**What you should do**
Please retype the data in full and exactly; the pictures are not part of the copy.

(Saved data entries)
_ _ _ _ _

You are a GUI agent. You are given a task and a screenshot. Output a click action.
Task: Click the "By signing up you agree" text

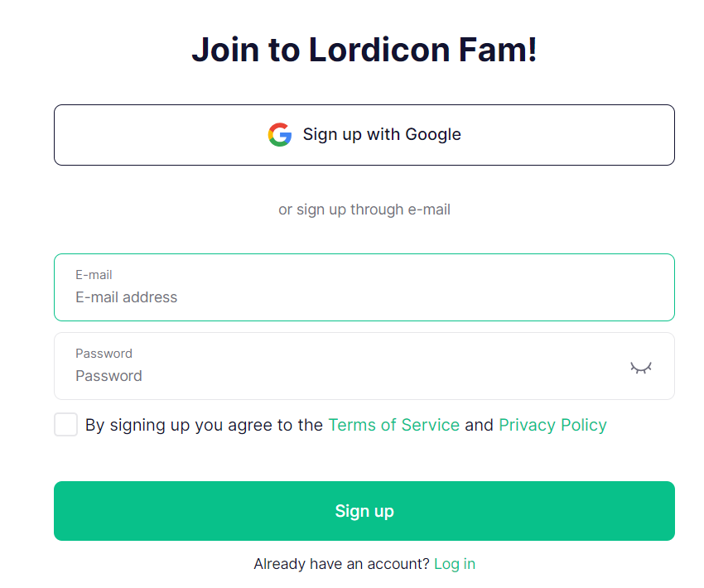[x=204, y=425]
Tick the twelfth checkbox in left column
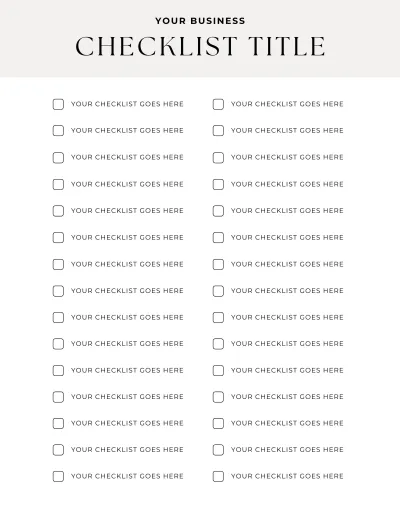Screen dimensions: 400x517 (x=58, y=397)
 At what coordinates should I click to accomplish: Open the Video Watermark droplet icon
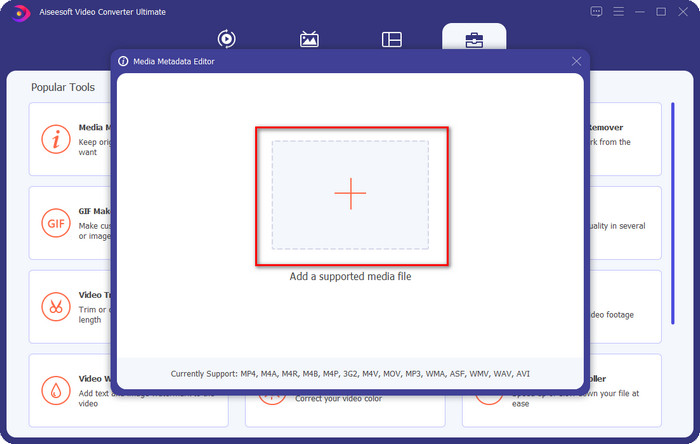tap(55, 390)
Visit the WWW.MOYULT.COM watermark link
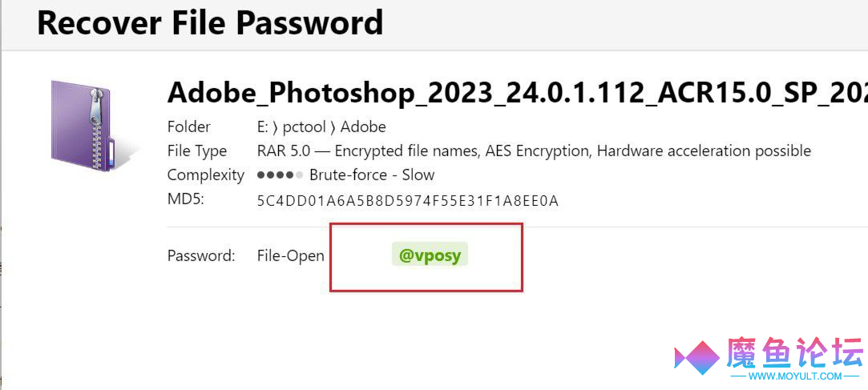 [795, 376]
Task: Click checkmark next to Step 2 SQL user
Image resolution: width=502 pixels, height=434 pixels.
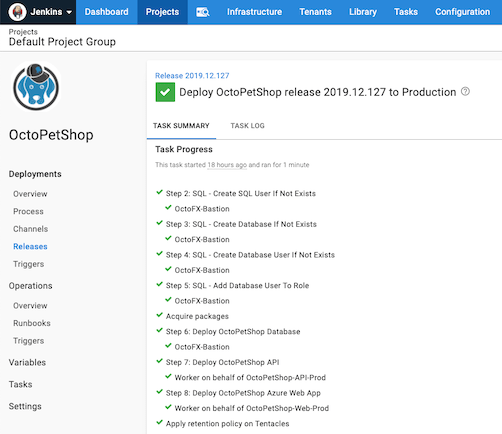Action: coord(160,192)
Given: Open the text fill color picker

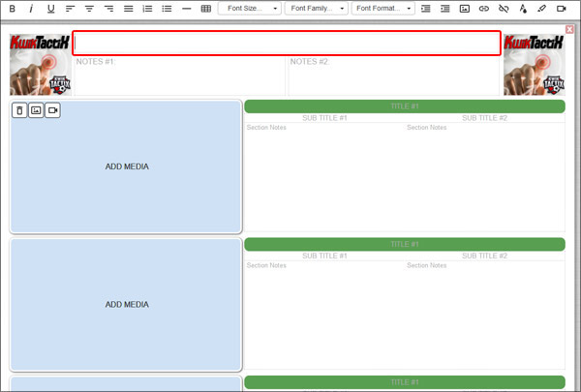Looking at the screenshot, I should 523,9.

_ _ _ _ _

**Result of the exercise**
You are a GUI agent. You are given a task and a screenshot. Output a click action.
Task: Click the "By signing up you agree" text

[x=204, y=425]
Tick the twelfth checkbox in left column
Screen dimensions: 400x517 (x=58, y=397)
 At what coordinates should I click to accomplish: Open the Video Watermark droplet icon
tap(55, 390)
Visit the WWW.MOYULT.COM watermark link
 [795, 376]
Task: Click checkmark next to Step 2 SQL user
Image resolution: width=502 pixels, height=434 pixels.
Action: coord(160,192)
Given: Open the text fill color picker

Looking at the screenshot, I should 523,9.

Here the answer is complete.